#### [Task]
Rewrite the listing from the line with "You are a computer-use" to the line with "click(1101, 343)", changing "burndown chart" to "velocity chart" and leaving everything else untouched.

#### [Data]
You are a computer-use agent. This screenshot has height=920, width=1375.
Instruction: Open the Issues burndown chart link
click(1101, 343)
...
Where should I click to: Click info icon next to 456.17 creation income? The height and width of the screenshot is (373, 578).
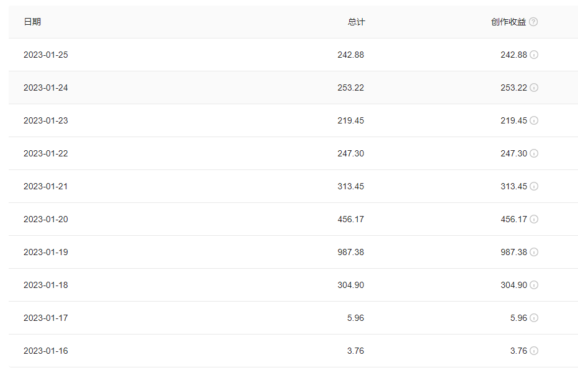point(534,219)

#### [Answer to this task]
You are a computer-use agent. This screenshot has height=920, width=1375.
Instruction: Open the Issues velocity chart link
click(1101, 343)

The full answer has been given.